Botswana alongside South Africa, Zimbabwe, Namibia and other SADC countries, is one of the world’s most unequal countries in the world in terms of wealth and income. Worse still, the new revelation that the extent of such inequality remains unknown is even more disturbing.
That is because information on Botswana’s income and wealth distribution is also among the scarcest in the world. A Paris-based research project called the World Inequality Database has developed the Inequality Transparency Index (ITI), which tracks wealth and income inequality in selected countries around the world, including Botswana. In the ITI edition of 2020, Botswana is among the countries that scored between 0.5 and 2 out of 20. That means that working from the highest end of the scale, 80% of the information on Botswana’s income and wealth distribution remains unknown, and the depth of this inequality could be much deeper than is commonly believed.
Available information on income and wealth distributions remains particularly scarce across the world. Says the ITI report:
“This situation is mostly due to the opacity of the financial system, the types of tools used by statistical administrations to track inequality and sometimes the reluctance of governments to publish data they have in hand.
As a consequence, it is particularly difficult to know which groups of the population benefit from economic progress and to build efficient public policies dedicated to the decrease of inequality.”

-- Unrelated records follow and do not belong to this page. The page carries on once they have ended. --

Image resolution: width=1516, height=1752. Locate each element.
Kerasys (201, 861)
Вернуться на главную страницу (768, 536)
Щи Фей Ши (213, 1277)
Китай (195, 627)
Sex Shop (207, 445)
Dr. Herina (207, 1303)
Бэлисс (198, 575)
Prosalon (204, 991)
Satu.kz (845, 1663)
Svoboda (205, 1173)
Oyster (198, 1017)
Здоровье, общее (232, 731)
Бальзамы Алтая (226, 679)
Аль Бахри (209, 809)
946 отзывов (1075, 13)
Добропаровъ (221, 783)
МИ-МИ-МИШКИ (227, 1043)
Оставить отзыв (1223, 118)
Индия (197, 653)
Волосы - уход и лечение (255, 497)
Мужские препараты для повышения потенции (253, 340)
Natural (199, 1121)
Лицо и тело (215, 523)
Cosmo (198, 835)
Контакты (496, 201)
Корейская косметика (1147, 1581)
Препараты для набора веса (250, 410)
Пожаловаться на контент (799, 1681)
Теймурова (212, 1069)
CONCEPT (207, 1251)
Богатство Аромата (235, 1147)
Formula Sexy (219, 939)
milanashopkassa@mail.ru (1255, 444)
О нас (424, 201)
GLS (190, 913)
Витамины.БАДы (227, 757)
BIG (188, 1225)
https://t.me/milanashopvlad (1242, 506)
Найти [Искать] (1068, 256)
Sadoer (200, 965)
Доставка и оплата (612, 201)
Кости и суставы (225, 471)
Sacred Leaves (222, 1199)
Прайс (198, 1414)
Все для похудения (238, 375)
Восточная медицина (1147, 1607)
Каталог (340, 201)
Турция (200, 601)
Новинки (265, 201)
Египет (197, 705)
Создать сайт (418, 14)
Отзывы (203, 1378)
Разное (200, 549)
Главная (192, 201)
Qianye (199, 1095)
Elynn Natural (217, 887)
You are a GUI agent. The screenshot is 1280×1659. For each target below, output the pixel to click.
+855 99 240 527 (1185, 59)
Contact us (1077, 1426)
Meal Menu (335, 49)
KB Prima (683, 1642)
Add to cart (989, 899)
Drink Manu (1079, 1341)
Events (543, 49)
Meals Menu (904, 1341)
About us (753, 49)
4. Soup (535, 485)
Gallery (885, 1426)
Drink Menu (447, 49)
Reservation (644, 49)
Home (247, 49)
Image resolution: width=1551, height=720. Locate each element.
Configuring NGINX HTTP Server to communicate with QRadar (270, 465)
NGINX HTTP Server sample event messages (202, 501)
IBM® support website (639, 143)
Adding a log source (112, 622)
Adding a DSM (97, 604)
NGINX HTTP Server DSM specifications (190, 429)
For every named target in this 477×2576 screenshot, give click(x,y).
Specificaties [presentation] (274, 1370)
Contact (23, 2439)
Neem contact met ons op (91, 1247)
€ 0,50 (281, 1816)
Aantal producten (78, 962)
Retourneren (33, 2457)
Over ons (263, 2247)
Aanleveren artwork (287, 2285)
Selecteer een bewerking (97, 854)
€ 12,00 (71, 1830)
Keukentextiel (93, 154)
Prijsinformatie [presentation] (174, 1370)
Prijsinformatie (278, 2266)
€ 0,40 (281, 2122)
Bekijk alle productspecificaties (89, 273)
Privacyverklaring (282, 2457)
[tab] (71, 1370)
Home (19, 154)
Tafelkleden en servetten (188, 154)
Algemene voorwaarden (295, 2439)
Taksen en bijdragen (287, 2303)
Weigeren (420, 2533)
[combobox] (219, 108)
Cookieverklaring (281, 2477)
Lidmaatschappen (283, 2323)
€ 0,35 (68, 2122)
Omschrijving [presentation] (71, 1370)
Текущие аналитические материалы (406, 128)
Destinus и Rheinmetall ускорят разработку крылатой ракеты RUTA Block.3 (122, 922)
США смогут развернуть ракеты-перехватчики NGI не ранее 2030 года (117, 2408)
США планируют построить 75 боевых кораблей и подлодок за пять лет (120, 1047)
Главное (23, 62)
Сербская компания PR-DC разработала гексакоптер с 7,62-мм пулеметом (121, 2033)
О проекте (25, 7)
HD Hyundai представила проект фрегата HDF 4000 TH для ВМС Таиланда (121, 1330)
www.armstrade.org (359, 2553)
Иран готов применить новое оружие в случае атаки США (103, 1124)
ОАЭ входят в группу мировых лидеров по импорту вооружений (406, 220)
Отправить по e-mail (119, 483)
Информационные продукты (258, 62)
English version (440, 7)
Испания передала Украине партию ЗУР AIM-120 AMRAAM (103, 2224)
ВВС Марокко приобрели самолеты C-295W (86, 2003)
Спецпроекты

Away from the bluntness of the tools used by Statistics Botswana, there is no political will to publish data that would close the information gap on wealth and income inequality. Gaborone Central MP, Dumelang Saleshando tabled a private member’s bill on freedom of information, which the Commonwealth Human Rights Initiative determined to be “well‐drafted in many places based on specific international best practice principles.”
However, the Government Bench shot down the bill, reasoning that a process to introduce similar legislation was in train. Years later, no such law has been introduced but had it been, the World Inequality Database would have been able to gain access to data that would enable it to determine the extent of the wealth and income inequality in Botswana. In a broad sense, the WID supports efforts to introduce freedom of information law and has stated that “access to basic information on the distribution of income and wealth growth should be considered as a public good.”On the whole, the ITI Index reveals that inequality data remains completely insufficient with 16.5 being the maximum grade.
“The maximum grade of 20/20 corresponds to an ideal situation where countries would publish yearly distributional accounts on wealth and income with household surveys matching administrative tax records.
This makes it possible to have precise information on income and wealth statistics among all income and wealth groups, including those at the very top, as well as precise information of social and demographic characteristics of the population.”